These break the DATABASE_URL connection string:
@is the delimiter between credentials and hostname in a URL (user:pass@host), so a@in the password confuses the parser.#marks the start of a URL fragment, causing everything after it to be ignored.
The Helm chart URL-encodes both fields with urlquery to prevent this, but
if you are using an older revision of the chart (before this fix) you will
hit this issue.
Fix: Upgrade to the latest chart revision and restart the backend:
helm upgrade colony ./helm/colony --namespace colony-app -f my-values.yaml
kubectl rollout restart deployment colony-backend -n colony-app
Prevention: Any password that works in a URL is fine. Characters to
avoid unless you are on the fixed chart version: @, #, %, ?, &.

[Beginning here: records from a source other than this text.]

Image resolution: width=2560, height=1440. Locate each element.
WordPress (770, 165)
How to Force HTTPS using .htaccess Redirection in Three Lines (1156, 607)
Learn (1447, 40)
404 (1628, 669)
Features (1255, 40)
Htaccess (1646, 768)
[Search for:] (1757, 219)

Login returns 401 "Incorrect username or password" on first deploy
Symptom: The app loads, login page appears, but every login attempt with the admin credentials returns 401.
Cause: The admin user was never created. In the original Helm
deployment the seeder was disabled by default, and the backend's startup
only created tables — it did not bootstrap the admin user. A fresh
database therefore has all tables but no rows in users.
Fix (chart v0.1.0 and later): As of the fix shipped in this chart,
_bootstrap_admin() runs inside the FastAPI lifespan on every startup.
It creates the default household and admin user automatically if they do
not already exist. Simply deploying the updated image is enough.
Fix (manual, for existing deployments): If you are on an older image
and the tables are already created but empty, exec into the running backend
pod and run the seeder in auth_only mode — this creates only the admin
user and household without touching any sample data:
kubectl exec -n colony-app deployment/colony-backend -- \
sh -c "echo '{}' > /tmp/seed.yaml && \
SEED_FILE=/tmp/seed.yaml \
SEED_MODE=auth_only \
uv run python scripts/seed_db.py"
Prevention: Build and deploy the updated backend image which includes
the _bootstrap_admin() lifespan call in app/main.py.
Login succeeds (backend returns 200) but the app redirects back to login
Symptom: You can see a POST /api/v1/auth/login 200 OK in the backend
logs, but the browser immediately returns to the login page.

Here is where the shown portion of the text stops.